Adam Gopnik writes: The bombings that took place in Chelsea and New Jersey over the weekend managed to be both frightening and, in a strange way, inspiring. They were frightening, obviously, because they reminded us that, given the realities of modern technology and its dissemination of information, we can never hope to be entirely safe against the threat of terrorism. Whether or not the suspected bomber had a direct relationship with ISIS or other foreign groups, or, as so often now, an indirect one, or none at all, information about how to construct bombs is now so widely available that it is impossible to build complete immunity against terrorism, certainly not in anything still resembling an open society. For all the ingenuity and obvious efficiency of the New York Police Department and its fellows — qualities that have made terrorism in the city since 9/11 far more infrequent than anyone might have imagined in those panicky days and months after it — there is no such thing as no risk. There will be more bombings, and there will be other bombers.

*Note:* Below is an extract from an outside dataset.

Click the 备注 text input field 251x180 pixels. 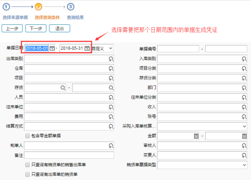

The more inspiring news is that, despite that truth, the response of the people of New York was not merely “bold” or “courageous,” or all those other words we use, sometimes obnoxiously, to congratulate ourselves. It was marked by something even better: cool, plain, dull indifference. It was as if New Yorkers were, after a difficult decade, finally internalizing the numerical realities of the threat that terrorism presents and the threat it doesn’t — of what terrorism is and isn’t. (And it was also a nice illustration of Jane Jacobs’s principle that there are many advantages in having eyes on the street.)

We can never get the risk level to zero. Still, the idea — still taboo to say, still disallowed from articulation, still too shocking to be uttered, certainly on cable television’s non-stop anxiety rounds — ought to be that terrorism remains as close to that as we can hope to find in this fatal world. The risks we take getting in a car or getting married (given how often spouses murder each other) or just walking outside — not to mention the risks that we take in owning a gun — are far higher than the risk that we run from terrorism. [Continue reading…]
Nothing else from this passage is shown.